▶ _Task to complete_:
Report, from the records below, every line where the word "preview" appears.

Saved data entries

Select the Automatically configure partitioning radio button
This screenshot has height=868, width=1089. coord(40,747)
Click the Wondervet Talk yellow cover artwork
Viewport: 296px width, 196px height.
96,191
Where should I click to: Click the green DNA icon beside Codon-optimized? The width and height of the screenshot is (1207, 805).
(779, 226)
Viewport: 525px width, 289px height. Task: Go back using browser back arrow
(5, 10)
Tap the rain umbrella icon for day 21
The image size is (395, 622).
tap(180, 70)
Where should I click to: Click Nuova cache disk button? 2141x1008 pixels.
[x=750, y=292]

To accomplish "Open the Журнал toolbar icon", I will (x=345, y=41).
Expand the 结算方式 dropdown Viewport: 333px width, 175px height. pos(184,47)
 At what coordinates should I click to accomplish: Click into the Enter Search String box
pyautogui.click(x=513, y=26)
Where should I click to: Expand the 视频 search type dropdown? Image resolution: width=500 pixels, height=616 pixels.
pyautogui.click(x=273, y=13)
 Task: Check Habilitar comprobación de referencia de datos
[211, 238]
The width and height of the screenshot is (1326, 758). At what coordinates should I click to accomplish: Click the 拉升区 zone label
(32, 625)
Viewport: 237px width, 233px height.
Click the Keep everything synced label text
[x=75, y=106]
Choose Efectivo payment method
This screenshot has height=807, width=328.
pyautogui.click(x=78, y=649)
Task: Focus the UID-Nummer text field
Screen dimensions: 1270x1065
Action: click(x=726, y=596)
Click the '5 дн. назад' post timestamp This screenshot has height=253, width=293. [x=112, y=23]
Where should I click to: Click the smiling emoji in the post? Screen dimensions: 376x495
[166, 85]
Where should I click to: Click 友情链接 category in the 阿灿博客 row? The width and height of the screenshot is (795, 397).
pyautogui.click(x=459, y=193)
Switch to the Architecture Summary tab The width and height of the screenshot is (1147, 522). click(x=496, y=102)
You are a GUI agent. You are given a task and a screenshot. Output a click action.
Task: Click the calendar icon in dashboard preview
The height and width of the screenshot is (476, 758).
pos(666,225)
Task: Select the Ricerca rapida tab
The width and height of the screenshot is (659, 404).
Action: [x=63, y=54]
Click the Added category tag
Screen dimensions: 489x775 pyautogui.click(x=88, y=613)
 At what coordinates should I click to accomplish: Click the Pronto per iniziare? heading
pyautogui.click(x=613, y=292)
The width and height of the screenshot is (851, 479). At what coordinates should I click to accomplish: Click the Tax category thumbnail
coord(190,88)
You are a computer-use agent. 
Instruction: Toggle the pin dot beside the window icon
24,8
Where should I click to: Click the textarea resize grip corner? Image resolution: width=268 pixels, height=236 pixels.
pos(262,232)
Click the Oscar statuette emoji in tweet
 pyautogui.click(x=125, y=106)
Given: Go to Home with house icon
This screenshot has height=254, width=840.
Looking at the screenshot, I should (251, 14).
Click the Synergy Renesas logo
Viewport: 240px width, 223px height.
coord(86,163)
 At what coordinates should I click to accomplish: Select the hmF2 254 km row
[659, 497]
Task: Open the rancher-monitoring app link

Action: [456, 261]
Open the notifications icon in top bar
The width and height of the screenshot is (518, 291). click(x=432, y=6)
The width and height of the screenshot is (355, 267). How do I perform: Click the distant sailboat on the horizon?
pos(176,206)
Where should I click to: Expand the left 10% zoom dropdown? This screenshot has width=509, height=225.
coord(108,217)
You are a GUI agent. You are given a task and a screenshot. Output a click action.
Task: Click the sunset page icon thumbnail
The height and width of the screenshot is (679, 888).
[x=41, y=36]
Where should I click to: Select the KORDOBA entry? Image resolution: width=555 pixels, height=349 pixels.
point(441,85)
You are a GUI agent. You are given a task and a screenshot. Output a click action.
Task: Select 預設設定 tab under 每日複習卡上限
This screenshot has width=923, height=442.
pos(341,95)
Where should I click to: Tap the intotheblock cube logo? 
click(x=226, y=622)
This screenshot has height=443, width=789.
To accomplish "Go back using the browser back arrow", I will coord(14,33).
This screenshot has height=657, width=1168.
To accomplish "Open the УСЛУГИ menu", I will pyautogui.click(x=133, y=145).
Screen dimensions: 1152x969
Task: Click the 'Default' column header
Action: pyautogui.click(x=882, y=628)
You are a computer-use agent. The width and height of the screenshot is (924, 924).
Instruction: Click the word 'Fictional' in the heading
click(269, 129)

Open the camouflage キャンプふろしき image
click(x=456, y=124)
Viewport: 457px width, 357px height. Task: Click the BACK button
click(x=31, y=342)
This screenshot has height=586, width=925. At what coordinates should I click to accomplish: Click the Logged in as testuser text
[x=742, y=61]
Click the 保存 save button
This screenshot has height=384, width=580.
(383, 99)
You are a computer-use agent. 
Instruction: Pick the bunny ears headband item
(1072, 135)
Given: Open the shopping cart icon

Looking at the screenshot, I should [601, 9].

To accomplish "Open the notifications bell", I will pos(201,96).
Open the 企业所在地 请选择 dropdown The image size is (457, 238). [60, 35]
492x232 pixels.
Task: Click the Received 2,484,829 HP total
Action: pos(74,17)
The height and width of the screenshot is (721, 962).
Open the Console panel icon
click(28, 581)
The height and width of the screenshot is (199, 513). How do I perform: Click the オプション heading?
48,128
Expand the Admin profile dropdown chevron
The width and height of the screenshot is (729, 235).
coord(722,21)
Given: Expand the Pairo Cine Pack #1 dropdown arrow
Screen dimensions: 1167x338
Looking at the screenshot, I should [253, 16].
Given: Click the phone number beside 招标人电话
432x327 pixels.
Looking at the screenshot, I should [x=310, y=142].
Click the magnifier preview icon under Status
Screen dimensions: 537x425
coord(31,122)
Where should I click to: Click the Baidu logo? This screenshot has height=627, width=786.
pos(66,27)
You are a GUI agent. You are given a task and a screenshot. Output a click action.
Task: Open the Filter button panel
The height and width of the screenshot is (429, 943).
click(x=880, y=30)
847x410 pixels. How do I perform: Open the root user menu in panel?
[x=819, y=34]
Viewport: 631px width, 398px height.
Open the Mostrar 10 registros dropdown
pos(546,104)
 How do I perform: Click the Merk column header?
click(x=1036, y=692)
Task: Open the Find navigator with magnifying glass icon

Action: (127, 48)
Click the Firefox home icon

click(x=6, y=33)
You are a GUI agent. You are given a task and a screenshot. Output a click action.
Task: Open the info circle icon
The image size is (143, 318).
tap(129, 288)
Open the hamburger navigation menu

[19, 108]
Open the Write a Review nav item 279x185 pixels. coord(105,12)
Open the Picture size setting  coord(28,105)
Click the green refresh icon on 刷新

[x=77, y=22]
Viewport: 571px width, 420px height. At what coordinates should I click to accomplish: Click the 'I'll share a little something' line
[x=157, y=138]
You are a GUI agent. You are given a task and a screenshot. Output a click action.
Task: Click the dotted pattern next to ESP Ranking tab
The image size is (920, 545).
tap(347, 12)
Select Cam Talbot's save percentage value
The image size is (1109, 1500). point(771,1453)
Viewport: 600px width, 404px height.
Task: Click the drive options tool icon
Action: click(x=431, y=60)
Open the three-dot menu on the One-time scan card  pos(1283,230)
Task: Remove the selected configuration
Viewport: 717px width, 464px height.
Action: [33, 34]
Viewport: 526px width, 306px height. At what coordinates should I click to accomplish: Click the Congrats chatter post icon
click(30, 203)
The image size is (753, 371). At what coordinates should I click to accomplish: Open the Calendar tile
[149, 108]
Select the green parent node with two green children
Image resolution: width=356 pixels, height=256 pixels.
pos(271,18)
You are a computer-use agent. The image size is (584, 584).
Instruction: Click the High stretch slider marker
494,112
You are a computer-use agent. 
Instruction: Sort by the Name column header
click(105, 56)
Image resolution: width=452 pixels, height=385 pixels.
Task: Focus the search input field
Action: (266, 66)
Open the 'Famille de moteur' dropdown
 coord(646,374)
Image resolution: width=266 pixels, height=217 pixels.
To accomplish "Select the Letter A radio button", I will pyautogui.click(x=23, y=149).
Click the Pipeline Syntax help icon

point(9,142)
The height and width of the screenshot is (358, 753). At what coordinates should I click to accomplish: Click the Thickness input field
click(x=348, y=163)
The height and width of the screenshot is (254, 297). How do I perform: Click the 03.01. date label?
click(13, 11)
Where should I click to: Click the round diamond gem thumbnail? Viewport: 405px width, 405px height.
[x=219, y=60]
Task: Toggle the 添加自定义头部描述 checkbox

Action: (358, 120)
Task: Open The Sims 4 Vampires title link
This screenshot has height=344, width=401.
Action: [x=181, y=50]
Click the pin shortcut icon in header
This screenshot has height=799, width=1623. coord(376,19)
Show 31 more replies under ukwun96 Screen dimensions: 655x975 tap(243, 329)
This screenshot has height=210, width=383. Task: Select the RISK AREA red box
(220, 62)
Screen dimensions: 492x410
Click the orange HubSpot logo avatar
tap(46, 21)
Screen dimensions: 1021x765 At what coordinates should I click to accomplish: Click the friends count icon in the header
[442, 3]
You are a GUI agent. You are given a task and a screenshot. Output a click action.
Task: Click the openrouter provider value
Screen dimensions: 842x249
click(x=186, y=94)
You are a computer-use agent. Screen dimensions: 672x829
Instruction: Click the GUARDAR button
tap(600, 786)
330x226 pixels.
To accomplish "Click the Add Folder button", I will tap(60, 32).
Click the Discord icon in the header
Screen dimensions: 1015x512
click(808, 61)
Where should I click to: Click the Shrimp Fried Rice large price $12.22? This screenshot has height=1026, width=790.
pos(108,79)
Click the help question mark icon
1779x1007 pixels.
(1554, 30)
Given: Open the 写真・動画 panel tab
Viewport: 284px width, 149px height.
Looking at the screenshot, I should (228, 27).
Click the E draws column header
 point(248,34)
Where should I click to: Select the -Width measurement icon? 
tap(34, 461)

▶ _Result for this exercise_:
Task: Click the calendar icon in dashboard preview
Click the magnifier preview icon under Status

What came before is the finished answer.